* Extrait de page
De tous ces éléments, on peut
dégager deux grands principes permettant permettant de prendre en compte la
complexité d’un droit codifié.
Le code une fois publié est un système
autonome, composé d’éléments, de structure et de sens. Les lois qui vont par la
suite s’y intégrer apportent des modifications ponctuelles sur ces éléments,
cette structure, ce sens. Le code se recompose de façon autonome (de façon
autopoiétique) par succession, accumulation, enchevêtrement, voire
contradictions de normes. Rappelons que l’autopoièse correspond au degré
d’autonomie d’un système par rapport à son environnement[15].
Dans l’évolution d’un système, par
définition ouvert, comme l’organisation d’un code, il convient de distinguer le
poids des éléments internes et celui des éléments externes. La loi nouvelle
agit directement comme facteur exogène
mais des facteurs endogènes, dus à
l’évolution nécessaire de la structure du code et des autres codes… vont aussi
intervenir dans la vie du système et seront traduits à leur tour de façon
proactive dans la loi. A cet égard, on observera que 50 lois ont modifié la partie législative du Code
Générale des Collectivités territoriales (CGCT)entre sa publication en février
1996 et janvier 2001.
Face à ces bouleversements, la pertinence
de l’architecture du système devient fondamentale. Pour un code, cette
architecture se traduit dans le plan : la circulaire du 30 mai 1996
relative à la codification des textes législatifs et réglementaires énonce :
« Le plan d’un code traduit une
architecture juridique et une volonté de mise en valeur des grandes
distinctions qui vont orienter le droit du domaine en cause. » Mais
cette architecture doit anticiper la dynamique d’une évolution encore inconnue
car elle met en lumière les lacunes ou les incohérences et accueille en retour
les réformes structurelles ou …juridiques nécessaires.

* Votre tâche
Pouvez-vous extraire mot pour mot le passage du texte sur la codification du droit qui commence par « Dans l’évolution d’un » et se poursuit jusqu'à « et janvier 2001. » ?

* Données
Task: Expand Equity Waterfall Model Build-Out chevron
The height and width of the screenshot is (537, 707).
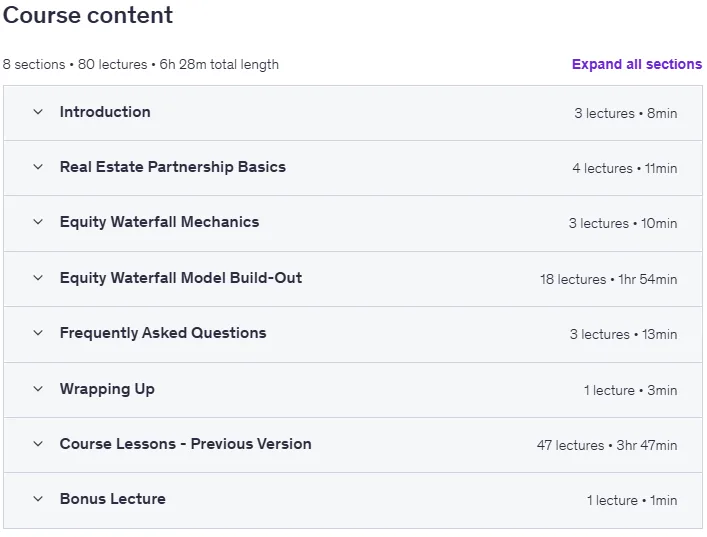Action: pyautogui.click(x=38, y=278)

* Résultat obtenu
Dans l’évolution d’un système, par
définition ouvert, comme l’organisation d’un code, il convient de distinguer le
poids des éléments internes et celui des éléments externes. La loi nouvelle
agit directement comme facteur exogène
mais des facteurs endogènes, dus à
l’évolution nécessaire de la structure du code et des autres codes… vont aussi
intervenir dans la vie du système et seront traduits à leur tour de façon
proactive dans la loi. A cet égard, on observera que 50 lois ont modifié la partie législative du Code
Générale des Collectivités territoriales (CGCT)entre sa publication en février
1996 et janvier 2001.